George, I did not turn this cap but I have made several just like this one for the replica Parker Centennials that I turn. Most of the pens I turn now, I make the cap bands. I do not shrink bands on to caps. I use two methods. The one most offen used is to cut a groove on the cap where the band is going to go, approximately 0.0070 deep. I use 14kt.gold banding material purchased in band form from www.riogrande.com. That material is approximately 0.0120 thick. After cutting the band groove, I use my caliper to measure the bottom of the groove, that measurement X 3.145 ='s the diameter of the cap at the bottom of the groove. Once I have that length, I cut a piece of banding gold, solder it together, clean it up and lay it aside. I then turn a radius from the side of the cap closest to the end of the cap (normally the length of that radius is approximately 1/8 inch). I then reduce the side of the groove closest to the cap end by approximately 0.0020. That makes the sides of the groove uneven but not enought to be detected by the human eye, but it reduces that side enough to let the band be swedged onto the cap without cracking the cap. Once the cap is in place in the groove, it is glued in place with a small amount of CA glue. Then I chuck the cap up in my lathe and turn the band down to approximately 0.0050 above the surface of the cap. I sand it then with 600 grit wet sandpaper, then again with 1500 grit wet paper. The I move to the buffer and polish with to or three grits of polishing compound. Be careful not to get it too hot with sanding or polishing. 

It takes practise, but once you experiment for a few pens it becomes very easy to do. The second way is about as easy but requires a splice of the cap under the band.

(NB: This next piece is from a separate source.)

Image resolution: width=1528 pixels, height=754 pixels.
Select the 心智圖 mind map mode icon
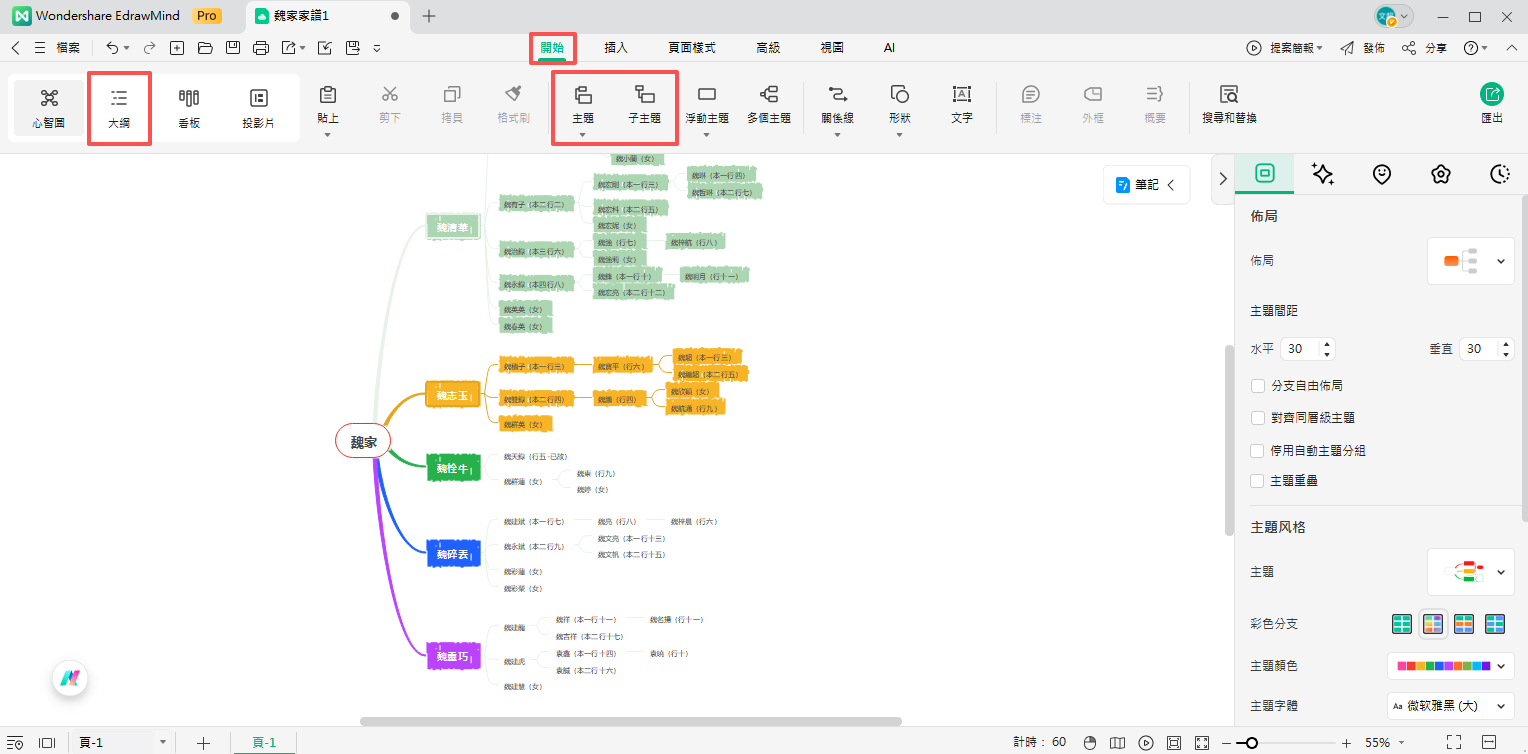point(47,105)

I have been very successful using both of these methods. I know there are others who use different methods, but I am happy with the results I have been able to obtain.

I hope this helps
Chris Thompson


----------



## karlkuehn (Mar 24, 2008)

Chris, let me know if you have trouble finding the purple stuff on the first pen above. If you need more of that, I can make it if need be.


----------